■ WRITTEN PROBLEM:
Count the lines in the material below that contain the string "dropdown". Reply with only the number.

■ MATERIAL PROVIDED:
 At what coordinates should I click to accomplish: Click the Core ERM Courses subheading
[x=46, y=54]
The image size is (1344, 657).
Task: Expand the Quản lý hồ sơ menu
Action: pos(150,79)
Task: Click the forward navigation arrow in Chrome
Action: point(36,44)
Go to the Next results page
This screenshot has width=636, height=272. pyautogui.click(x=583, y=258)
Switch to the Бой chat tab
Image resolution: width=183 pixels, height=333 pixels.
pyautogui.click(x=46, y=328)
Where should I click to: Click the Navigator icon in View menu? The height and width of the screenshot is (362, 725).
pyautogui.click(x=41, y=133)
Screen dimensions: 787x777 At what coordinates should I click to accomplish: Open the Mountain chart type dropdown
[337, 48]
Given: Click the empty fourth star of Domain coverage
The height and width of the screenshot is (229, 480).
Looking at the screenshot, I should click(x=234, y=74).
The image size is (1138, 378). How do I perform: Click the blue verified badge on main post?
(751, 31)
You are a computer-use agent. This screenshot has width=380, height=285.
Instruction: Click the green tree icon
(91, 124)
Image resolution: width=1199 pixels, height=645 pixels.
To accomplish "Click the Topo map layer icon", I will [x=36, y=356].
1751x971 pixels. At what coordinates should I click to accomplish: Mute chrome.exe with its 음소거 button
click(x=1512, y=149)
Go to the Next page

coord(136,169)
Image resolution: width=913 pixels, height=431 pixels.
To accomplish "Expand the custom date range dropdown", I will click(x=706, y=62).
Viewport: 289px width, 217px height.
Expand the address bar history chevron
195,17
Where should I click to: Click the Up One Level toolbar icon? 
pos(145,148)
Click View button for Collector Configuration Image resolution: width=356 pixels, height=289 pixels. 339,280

■ RESPONSE FOR THIS EXERCISE:
2